Let's look at the I.D. proposal versus trial and error when it comes to sperm and whether you as an individual were personally designed. It doesn't look like you were. Neither does it look like the species of which you are a part was individually or personally the product of design, since we are merely one of several large-brained mammalian species, and all of them have loads of extinct cousins that we have found in the fossil record.
Here's the data. Many sperm are deformed, i.e., two heads, two tails, squiggly tails, heads that are too large or two small, etc. In the average ejaculate, there are 200 million sperm, talk about a roll of the biological dice that made “you.” Only about half of the sperm that are ejaculated make it to the egg (and they don't reach the egg by their own power, but they slide en masse up the fallopian tube via peristaltic waves, so it's not like some sperm are being chosen individually to reach the egg), the rest doodle around in circles. And all but one sperm dies. Some sperm have just the male compliment of genes, some the female compliment. (The male-producing-sperm tend to be faster on average, but the female-producing-sperm tend to be stronger on average, so it's a stalemate in the sperm gender competition to fertilize the egg, again, it's anyone's race.)
That raises the question, were you “designed?” personally, individually? Based on a study of sperm it doesn't seem so. You are the result of trivial differences between hundreds of millions of dead sperm, purely statistical odds.
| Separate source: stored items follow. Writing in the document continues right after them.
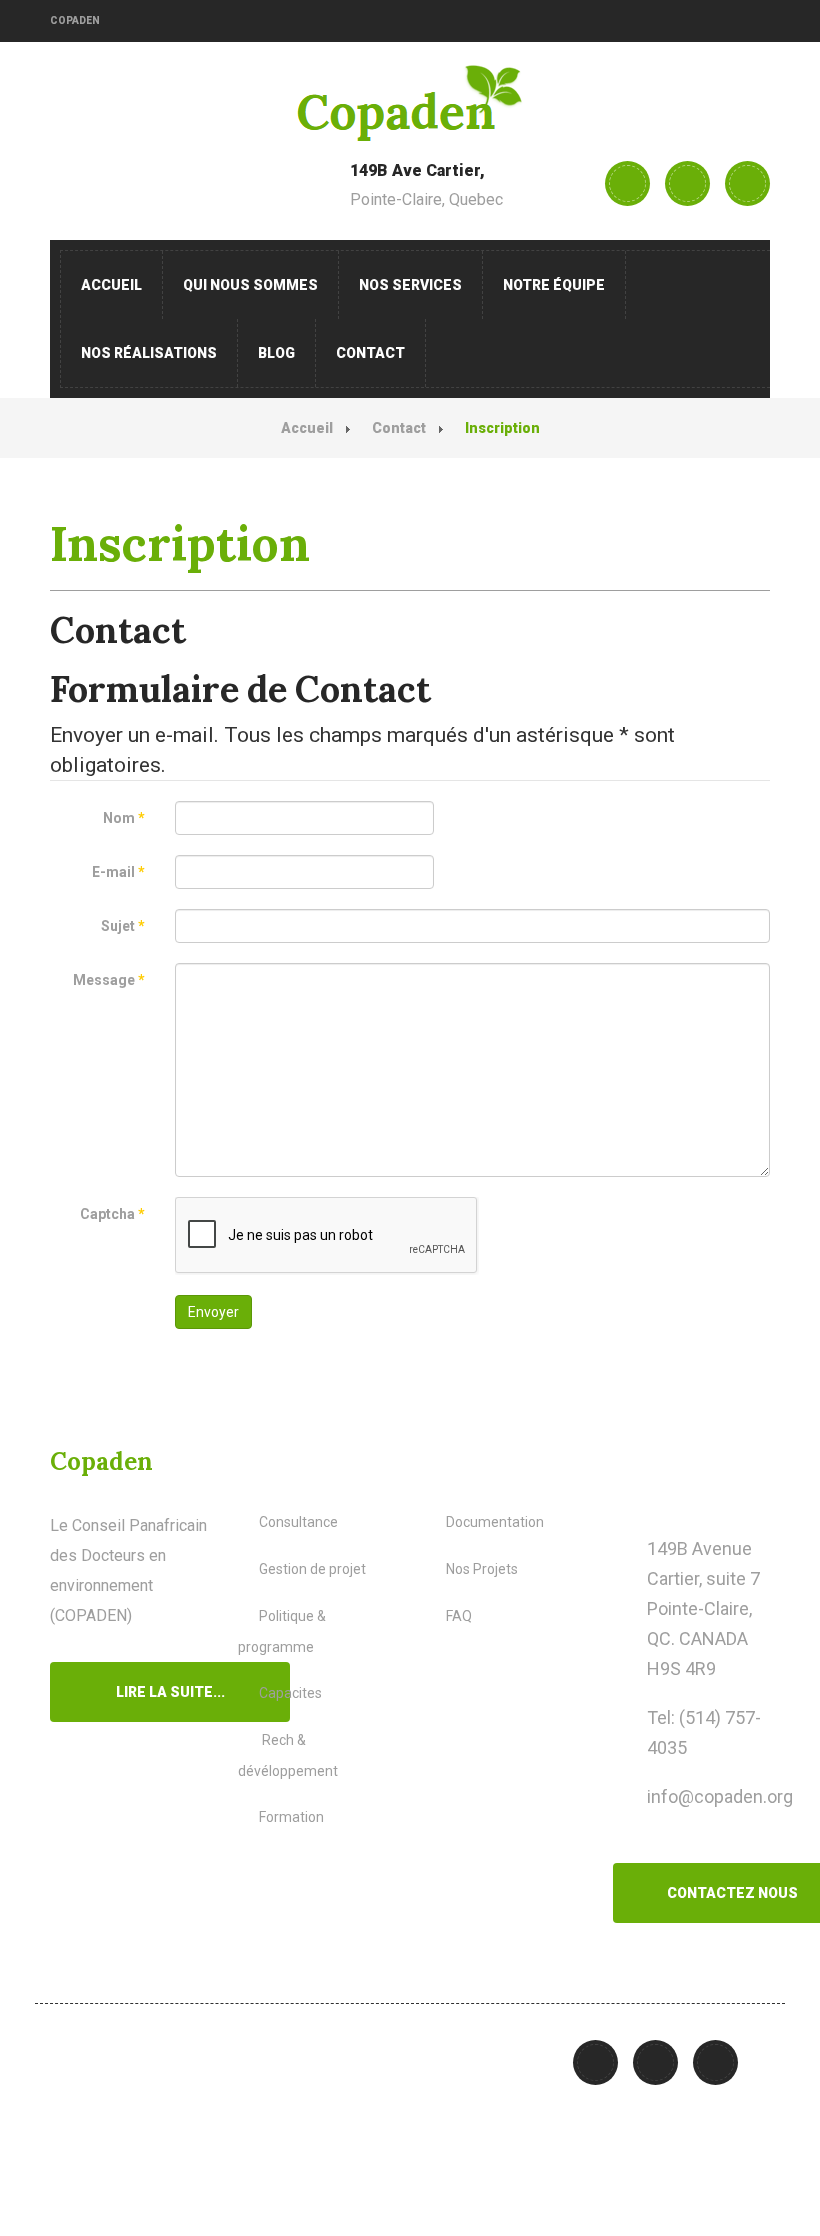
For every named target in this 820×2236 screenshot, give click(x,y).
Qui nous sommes (250, 285)
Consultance (298, 1522)
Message (109, 980)
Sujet (123, 926)
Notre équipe (554, 285)
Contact (370, 353)
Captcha (112, 1214)
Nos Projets (482, 1569)
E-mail (118, 872)
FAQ (459, 1616)
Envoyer (213, 1312)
Therefore, it does not seem valid to hold the belief that the whole cosmos was arranged just so that [insert your name here] could arise.
And if not you personally, then what about the species of which you are a member? Was the whole cosmos arranged so that “humans” could arise?
Humans constitute one of a few, very few, extremely large-brained mammalian species which include countless extinct cousin species of cetacea (whales, dolphins), elephants, ancient apes, upright hominids that all died like those hundreds of millions of sperm.
Paleontologists have discovered that before the earliest upright hominids arose, the world was covered with ape species, the majority of which went extinct. Likewise with cetacea. Paleontologists have found some fuller fossils of early cetacea but there's plenty of evidence that the fuller skeletons are a mere drop in the bucket of all the species of cetacea that used to exist. There are many other whale bones in Eocene rocks of Pakistan and India. Mostly they are teeth—the rock surrenders a few skulls as well — but even teeth clearly show that their owners were not clones of Pakicetus or the other better-known whales, but evidence of countless cousin species that are now extinct.
The current species of humanity known as Homo sapiens is a tremendous latecomer to the cosmic scene, having only recently arisen during the slimmest margin of cosmic time, and we only recently discovered that we live on the quaking surface of a rock flying through space with countless other rocks flying around, and explosive energies, both in space and beneath our feet, energies constantly mixing and swirling around, again, statistically allowing for life to arise in very small regions of the cosmos, and probably only for limited amounts of time due to the explosive swirling nature of the cosmos. And that life continues via death and reproduction. Life does not appear to be a particularly stable phenomena, though some single-celled forms have a better chance of surviving than more complex multi-cellular forms.
It is probable, given the fact that planets with life are so small and energies and matter keep swirling round and filling most of the cosmos, that the human species will become extinct in future.
Can the human species survive for billions of years like the stars, or a hundred billion years like black holes? And if we do, what will those far flung descendants of today's humans be like? Will they still closely resemble our species today? Maybe present day humanity is just another stepping stone to some far flung future species, and no single species was “designed” to be as it is, but the cosmos is always in process, all species are always in process?
Maybe present day humanity will diversify over the billions of years that follow, filling niches on different planets, and that may be followed by extinction events on those separate planets, again a trial and error and whittling process. Who knows what future version of humanity will be the last one standing?
Or imagine our newcomer species dying out tomorrow or merely a million years from now, in which case there will still be stars with billions of years ahead of them in which to shine, and black holes with a hundred billion years ahead of them in which to suck, but there will no longer be any humans to gaze at them. Seems possible, even probable.
Humanity might even might be superseded by some other biological organism or machine we happen to create. Imagine that we invent a sensory apparatus capable of acquiring information via a learning program, then that learns how to upgrade itself faster than humans can upgrade it, so it evolves faster than we can even imagine it evolving, and it surpasses humanity. In that case carbon-based life forms will have been superseded by something we gave birth to, and humanity will simply have been a stepping stone in the process toward newer entities. See also the online essay, “Why We Believe in a Designer”.
So, the “Design” in the above case would be a never ending process of change, including the possibility of extinction at every level of such changes. It looks like trial and error to me.